This month we ask Dr Lyn O’Grady, a KidsMatter national project manager and community psychologist, how the initiative promotes good social development and friendship skills in children. She also looks at the value of linking health and community professionals with schools and early childhood services to this end.

Why do children need help developing friendship skills?

"Children develop friendship skills at their own pace – as with all skills – and rely on many social and emotional skills coming together to form effective friendships. Sometimes, we send children out to play and think they should be able to do that, and forget that there are skill sets and understandings that they need in order to play together. There are many things that can potentially go wrong that can be seen as ‘bullying’ and ‘behavioural problems’ instead of friendship problems, so children need some support in managing their friendships." 

How can KidsMatter help improve children’s friendship skills?

"KidsMatter looks at what’s going on for children and helps all the adults in their lives to understand these changes. It also helps primary schools and early childhood services look at what’s going on in their own environment. One critical component of KidsMatter is the explicit teaching of social and emotional competencies through children's daily curriculum. Schools and services can draw on health and community professionals to great effect to support them in this." 

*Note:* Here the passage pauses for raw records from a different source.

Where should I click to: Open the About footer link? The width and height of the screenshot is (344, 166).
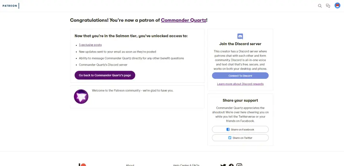pos(130,165)
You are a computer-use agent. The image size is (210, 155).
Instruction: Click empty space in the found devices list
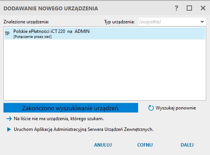(x=105, y=70)
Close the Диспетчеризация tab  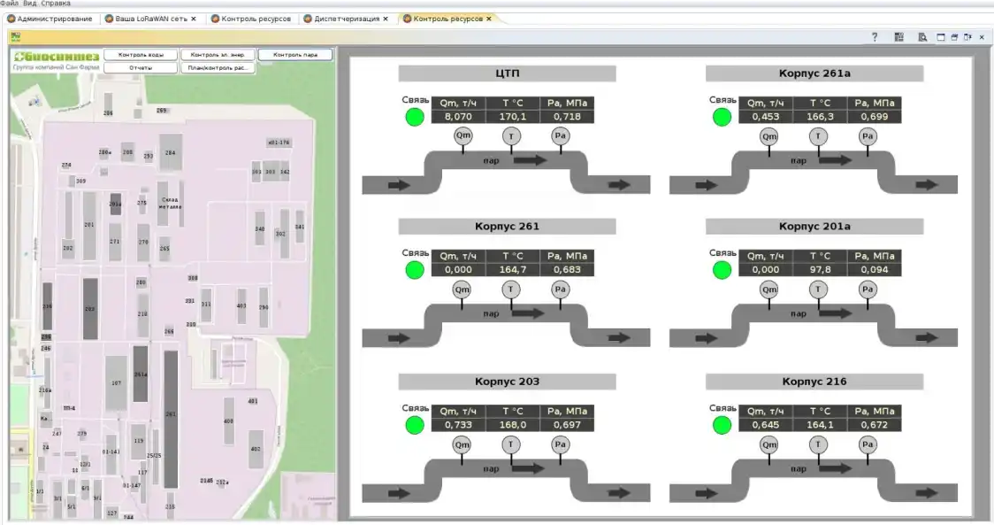point(386,19)
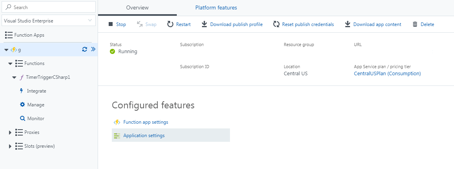Switch to the Platform features tab
454x169 pixels.
pos(216,7)
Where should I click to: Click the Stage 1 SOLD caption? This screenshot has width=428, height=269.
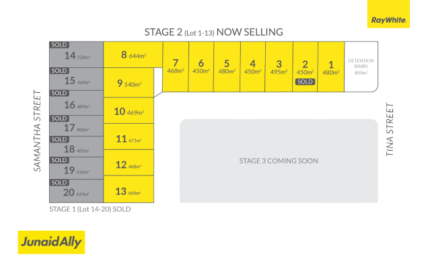click(x=90, y=209)
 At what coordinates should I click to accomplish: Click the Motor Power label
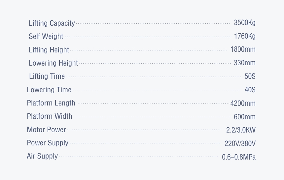click(x=46, y=130)
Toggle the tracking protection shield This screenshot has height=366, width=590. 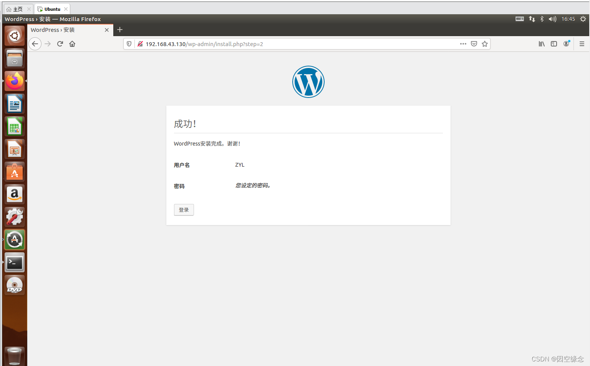tap(129, 44)
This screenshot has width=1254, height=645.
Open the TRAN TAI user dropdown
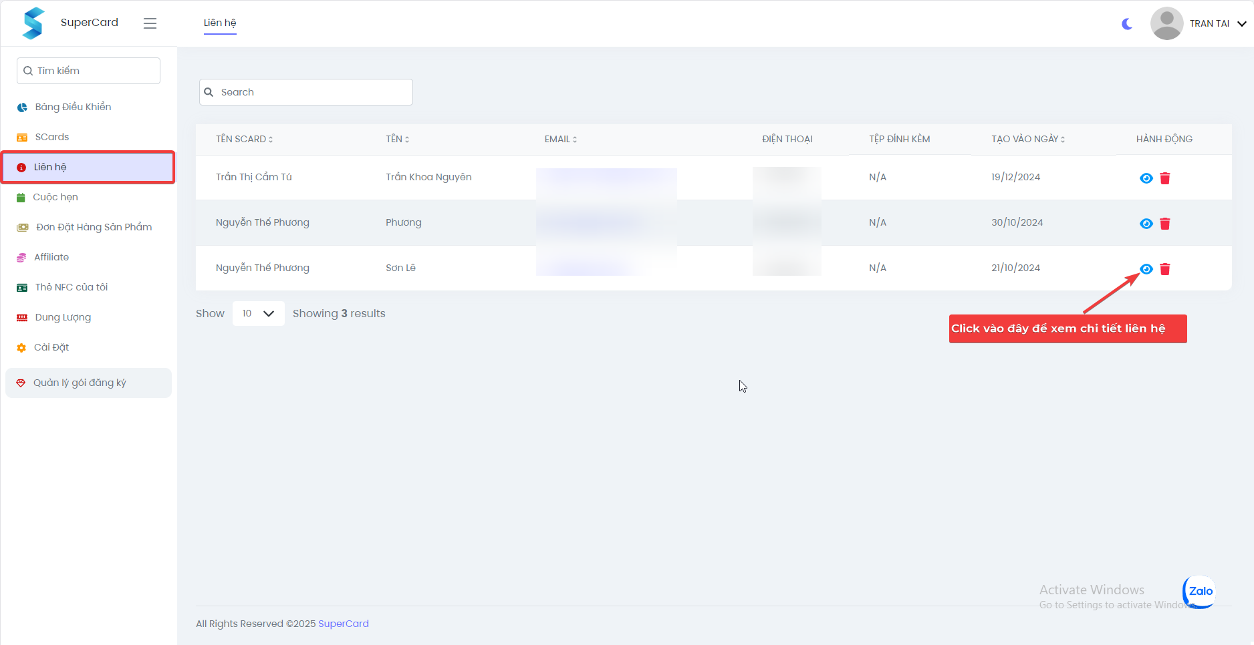(1199, 23)
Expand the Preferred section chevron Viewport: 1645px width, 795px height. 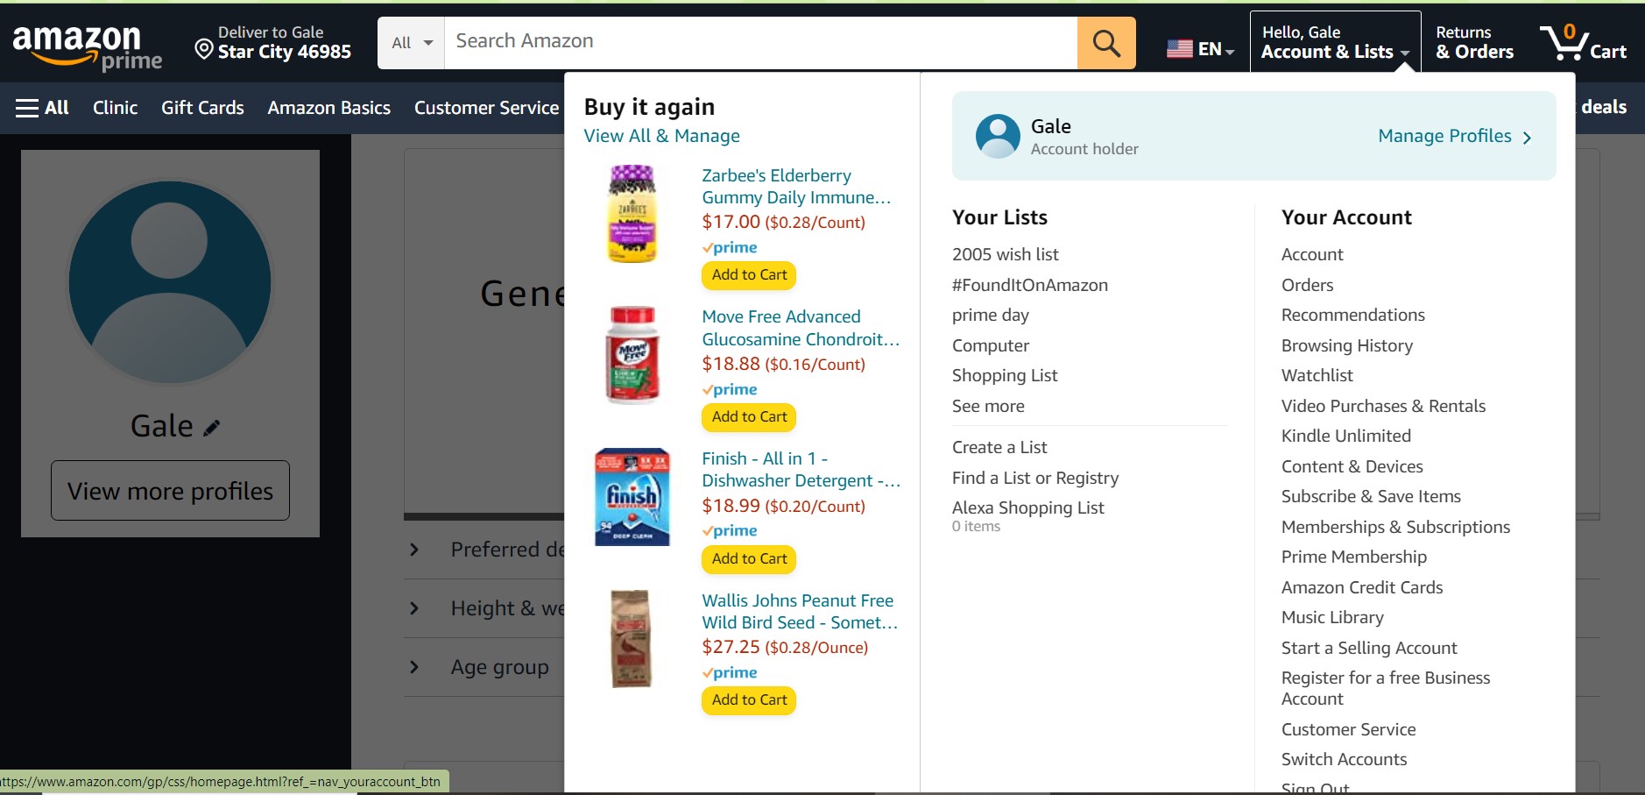[414, 550]
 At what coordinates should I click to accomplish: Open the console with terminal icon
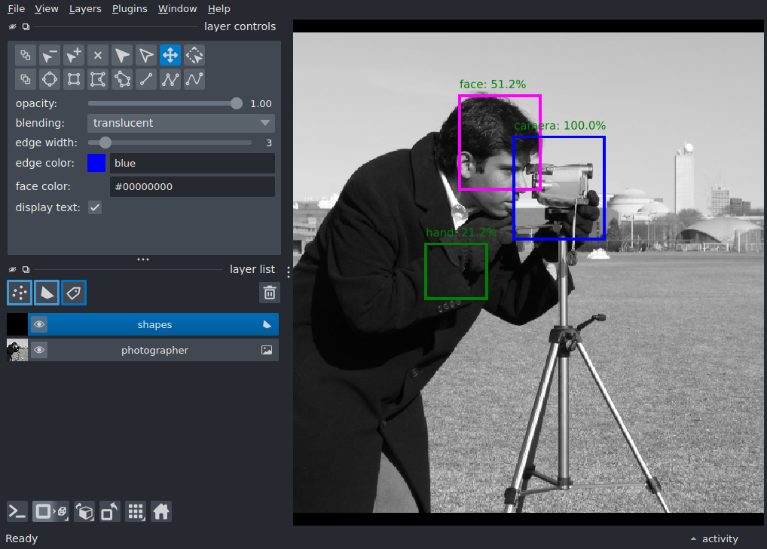click(x=17, y=512)
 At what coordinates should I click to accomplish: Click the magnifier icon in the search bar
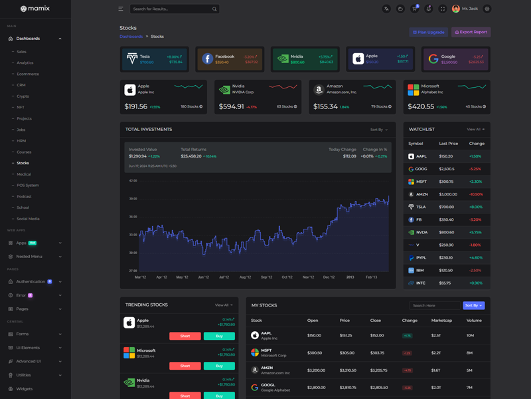[x=214, y=9]
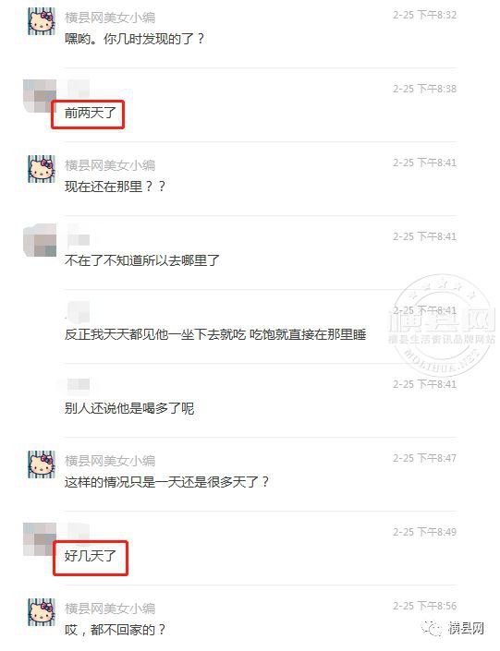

In what way can professionals work with schools and services to improve children’s social skills?

"Professionals can be invaluable to KidsMatter schools and services overall by assisting with social and emotional learning development. Primary schools, in particular, can benefit from having a professional who can offer a different perspective when dealing with friendship issues and what could be seen as bullying. KidsMatter switches the focus from bullying responses to proactive friendship development responses, and supports parents and carers when difficulties arise and referrals may be necessary." 

How can families help develop these skills in their children?

"Behavioural problems can be linked with a lack of friendship skills, so it’s important to look at the factors that cause problems or arguments. Sometimes adults step in too much and try to control children’s friendships and, in doing that, can disempower them and stop the learning of valuable friendship skills. But it’s quite natural for adults to want to be helpful, so they can best support children to resolve and work through a conflict."